PASSAGE FOR REVIEW:

Physicist Charles Cerjan was cited by the Division of Atomic, Molecular and Optical Physics for "seminal contributions to time-dependent Schrodinger equation propagation algorithms and their application to particle scattering and intense field dynamics, the development of laser-produced plasma sources for advanced lithography and the investigation of the basic mechanism of magnetic multilayer material response and its application to magnetic storage devices."
Cerjan joined LLNL in 1983 and has contributed to soft-X-ray lithographic source development, magnetic materials for hard disk drive applications, intense laser field effects and, most recently, nuclear diagnostic analysis on the National Ignition Facility (NIF). His research interests include novel laser field effects, mathematical physics and developing effective numerical techniques. He received his bachelor's degrees in mathematics and chemistry from the University of Minnesota and a master's and Ph.D. in chemical physics from Harvard University.
"I have been associated with many diverse projects at LLNL, but one recurring theme has been the universally impressive expertise of the scientific and engineering personnel," Cerjan said. "It has been an honor and pleasure to count many of my co-workers as good friends. I look forward to more exciting research and fruitful collaborations across the broad range of Laboratory projects."
Marilyn Schneider, group leader for the Physics and Life Sciences (PLS) Directorate's Radiative Properties Group and the functional group leader for the Radiation Physics and Spectroscopic Diagnostics Group in the NIF High Energy Density (HED) Science and Technology Organization, was recognized for "outstanding contributions to X-ray measurements in laser-produced plasmas" by the Topical Group on Instrument and Measurement Science.
Schneider joined LLNL in 1986 and has been involved in a variety of areas for both the Defense Sciences and Inertial Confinement Fusion Programs, including basic atomic physics studies at the Electron Beam Ion Trap (EBIT), opacity measurements using high-power lasers, interface instability studies and the development of hot hohlraums and ignition-scale hohlraums. Her research interests include the science of interfaces, the physics of thermal X-radiation sources and radiation transport in HED plasmas. She received her bachelor's degree in physics from Barnard College, Columbia University and a master's and Ph.D. in physics from Cornell University.
"My thesis adviser, Watt W. Webb, greatly influenced me by setting a high standard of excellence for experimental work. I have tried hard to keep that standard and my colleagues here in PLS and at NIF have made that, if not easy, at least exciting and fun," Schneider said. "I feel honored to work with such creative, intelligent and dedicated people."

QUESTIONS:
A. From the passage on the two LLNL physicists, list every area Cerjan has contributed to since joining LLNL in 1983.
B. Render this sentence from the passage on the two LLNL physicists in Spanish: "I feel honored to work with such creative, intelligent and dedicated people."
C. Carry on the passage on the two LLNL physicists, starting after its final paragraph.
The records that come next are separate material, unrelated to the passage on the two LLNL physicists.

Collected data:
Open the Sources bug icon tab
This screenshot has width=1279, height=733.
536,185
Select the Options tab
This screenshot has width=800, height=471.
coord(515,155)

RESPONSES FOR EACH TASK:
A.
- Soft-X-ray lithographic source development
- Magnetic materials for hard disk drive applications
- Intense laser field effects
- Nuclear diagnostic analysis on the National Ignition Facility (NIF)

B. Me siento honrada de trabajar con personas tan creativas, inteligentes y dedicadas.

C.
Eric Schwegler, group leader for Quantum Simulations in the Condensed Matter and Materials Division, was cited in the Division of Computational Physics for "important contributions to the development of linear scaling electronic structure theory, and the use of first-principles methods to examine the properties of aqueous solutions, nanomaterials and matter under extreme conditions." Schwegler received his Ph.D. in physical chemistry from the University of Minnesota, following undergraduate degrees in computer science and chemistry from Southwestern University. In 1998, he joined LLNL as a postdoctoral researcher, and in 2005 he was appointed as the Quantum Simulations group leader.
"I am quite honored to be selected as a fellow," Schwegler said. "I have benefitted greatly from all the people I have worked with and the environment and opportunities here at Lawrence Livermore have certainly had a tremendous impact on my career as a scientist."
Ian Thompson, theoretical nuclear physicist in the Nuclear Theory and Modeling group, was cited by the Division of Nuclear Physics for "the development and application of all-order treatments of nuclear-cluster dynamics in peripheral reactions; leading to a new understanding of halo nuclei within a few-body framework."
Thompson joined LLNL in 2006, after serving as professor of physics at the University of Surrey, England. He is a fellow of the U.K.'s Institute of Physics. He has been involved in the study of multistep inelastic, transfer and breakup reactions and how they connect to the production and decay of compound nucleus states. His textbook "Nuclear Reactions for Astrophysics" was published in 2009, and he contributed the chapter on Coulomb Functions to the new NIST Handbook of Mathematical Functions. He received a bachelor's degree in physics from the University of Auckland, New Zealand; a master's degree in computer science from Massey University, New Zealand; and a Ph.D. in theoretical nuclear physics from the University of Auckland.
"It has been an interesting challenge moving from a university to a laboratory environment when I came here in 2006," Thompson said. "But here there are good opportunities for applications, with more ambitious collaborations and larger-scale calculations."
The four researchers join two recognized earlier this year, for a total of six LLNL 2013 fellows. In the past 30 years, nearly 100 LLNL employees have been elected APS fellows.
APS fellowships are awarded after extensive review and are considered a distinct honor because the evaluation process, conducted by the fellowship committees of individual divisions, topical groups and forums, relies on nomination and recommendation by one's professional peers. Election to APS fellowship is limited to no more than one half of 1 percent of APS' membership for a given year.